Return every line from the records below with the string "input".

*** Opening of Provided data ***

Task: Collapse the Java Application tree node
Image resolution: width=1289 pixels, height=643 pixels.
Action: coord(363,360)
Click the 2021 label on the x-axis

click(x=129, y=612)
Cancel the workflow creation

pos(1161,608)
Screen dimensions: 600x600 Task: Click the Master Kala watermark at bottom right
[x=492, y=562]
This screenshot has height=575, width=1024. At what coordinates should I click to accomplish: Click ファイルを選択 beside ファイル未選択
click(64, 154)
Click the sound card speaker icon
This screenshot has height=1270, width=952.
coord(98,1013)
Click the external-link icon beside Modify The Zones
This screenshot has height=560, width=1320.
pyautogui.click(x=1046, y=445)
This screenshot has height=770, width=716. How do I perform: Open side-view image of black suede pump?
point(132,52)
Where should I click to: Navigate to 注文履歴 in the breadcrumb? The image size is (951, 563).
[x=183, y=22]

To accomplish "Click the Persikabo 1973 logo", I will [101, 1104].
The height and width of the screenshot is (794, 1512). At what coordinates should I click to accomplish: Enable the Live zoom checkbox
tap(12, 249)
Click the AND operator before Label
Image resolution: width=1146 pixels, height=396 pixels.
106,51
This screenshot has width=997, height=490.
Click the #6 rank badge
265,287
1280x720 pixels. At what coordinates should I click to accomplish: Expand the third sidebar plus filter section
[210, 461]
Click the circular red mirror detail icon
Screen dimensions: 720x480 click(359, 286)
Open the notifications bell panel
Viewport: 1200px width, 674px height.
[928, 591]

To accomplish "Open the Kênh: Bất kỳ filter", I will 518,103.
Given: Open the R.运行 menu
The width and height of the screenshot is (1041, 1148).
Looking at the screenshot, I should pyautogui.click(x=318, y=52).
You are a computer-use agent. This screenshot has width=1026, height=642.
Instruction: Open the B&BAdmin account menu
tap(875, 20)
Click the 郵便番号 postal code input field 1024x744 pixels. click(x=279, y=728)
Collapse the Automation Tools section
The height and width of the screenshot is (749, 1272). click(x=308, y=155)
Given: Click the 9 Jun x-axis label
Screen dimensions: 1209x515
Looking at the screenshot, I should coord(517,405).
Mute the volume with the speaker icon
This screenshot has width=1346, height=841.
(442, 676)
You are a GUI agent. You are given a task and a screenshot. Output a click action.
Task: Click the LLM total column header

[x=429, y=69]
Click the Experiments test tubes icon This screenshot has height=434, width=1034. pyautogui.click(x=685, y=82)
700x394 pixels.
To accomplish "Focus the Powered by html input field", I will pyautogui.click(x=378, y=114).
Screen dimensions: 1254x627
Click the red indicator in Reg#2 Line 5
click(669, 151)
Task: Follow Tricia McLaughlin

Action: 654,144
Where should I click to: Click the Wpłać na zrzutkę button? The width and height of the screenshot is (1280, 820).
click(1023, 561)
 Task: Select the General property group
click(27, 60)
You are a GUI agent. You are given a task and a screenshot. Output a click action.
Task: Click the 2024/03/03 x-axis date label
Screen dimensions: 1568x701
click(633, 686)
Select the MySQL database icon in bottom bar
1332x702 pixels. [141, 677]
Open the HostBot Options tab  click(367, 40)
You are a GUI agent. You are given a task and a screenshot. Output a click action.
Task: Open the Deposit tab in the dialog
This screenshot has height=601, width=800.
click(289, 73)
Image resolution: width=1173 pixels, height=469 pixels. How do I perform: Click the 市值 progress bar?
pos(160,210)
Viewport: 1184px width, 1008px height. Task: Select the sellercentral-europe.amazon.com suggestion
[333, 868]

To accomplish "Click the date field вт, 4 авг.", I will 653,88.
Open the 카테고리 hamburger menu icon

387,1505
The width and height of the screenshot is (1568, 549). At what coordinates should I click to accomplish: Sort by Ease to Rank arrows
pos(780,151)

*** Close of Provided data ***

**Answer box**
Click the 郵便番号 postal code input field 1024x744 pixels. click(x=279, y=728)
To accomplish "Focus the Powered by html input field", I will pyautogui.click(x=378, y=114).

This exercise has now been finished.